→ **TASK REQUIREMENTS**: Pick out and copy every line of the material below that contains the string "label".

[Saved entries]
▬▬▬
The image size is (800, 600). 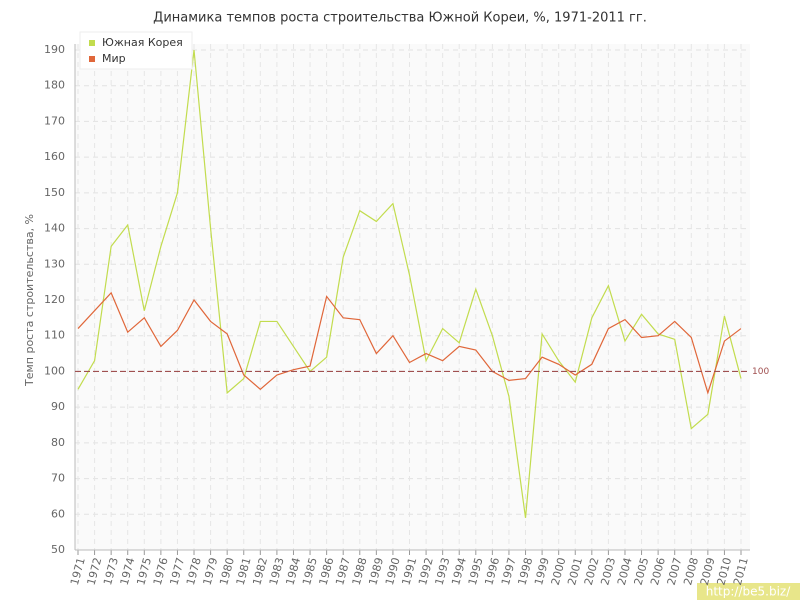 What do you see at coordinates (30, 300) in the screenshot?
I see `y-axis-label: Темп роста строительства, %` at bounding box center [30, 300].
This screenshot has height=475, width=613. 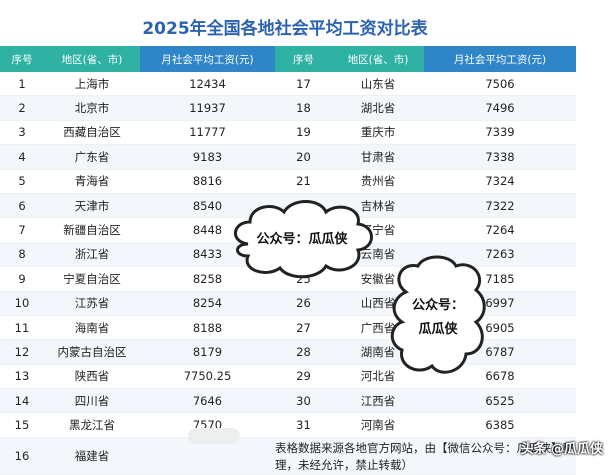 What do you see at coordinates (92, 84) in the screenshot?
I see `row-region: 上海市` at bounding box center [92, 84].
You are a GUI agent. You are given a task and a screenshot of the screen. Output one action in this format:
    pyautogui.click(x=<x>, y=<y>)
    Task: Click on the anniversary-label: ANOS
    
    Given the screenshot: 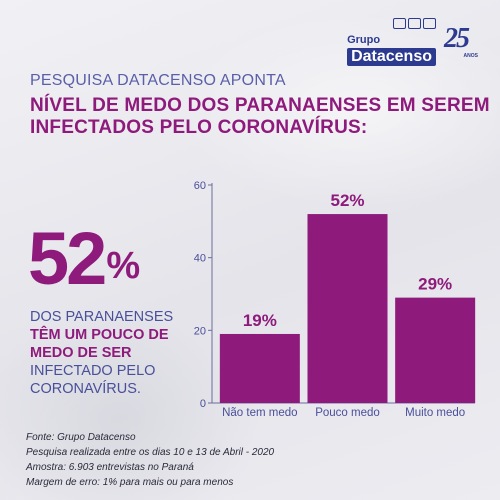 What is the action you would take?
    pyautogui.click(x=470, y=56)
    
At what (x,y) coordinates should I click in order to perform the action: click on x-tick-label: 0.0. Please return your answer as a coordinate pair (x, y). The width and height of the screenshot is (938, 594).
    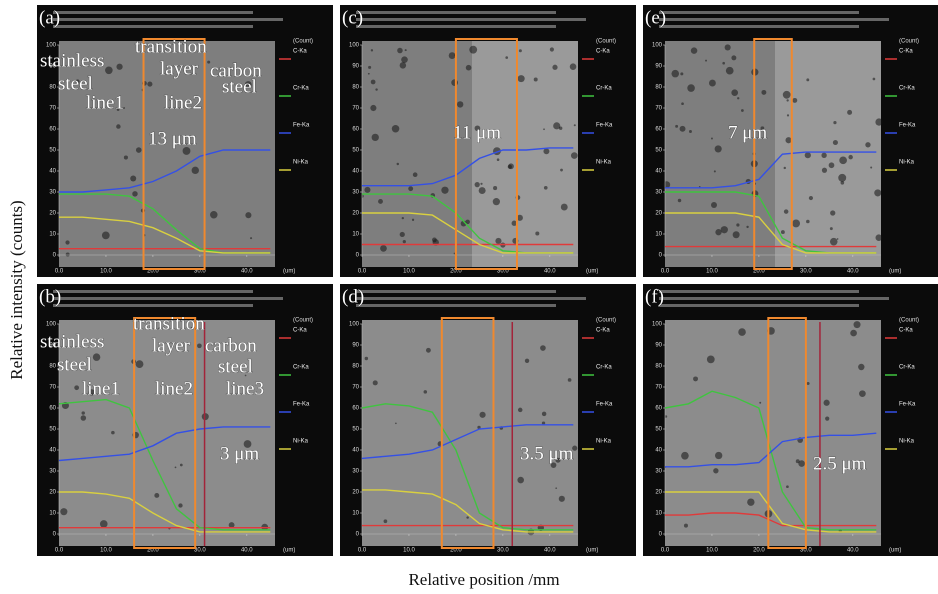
▬▬▬
→ **RESULT**:
I see `y-axis-label: Темп роста строительства, %` at bounding box center [30, 300].
    Task: Click on the anniversary-label: ANOS
At what (x,y) coordinates should I click in order to perform the action: click on x-tick-label: 0.0. Please return your answer as a coordinate pair (x, y). The width and height of the screenshot is (938, 594).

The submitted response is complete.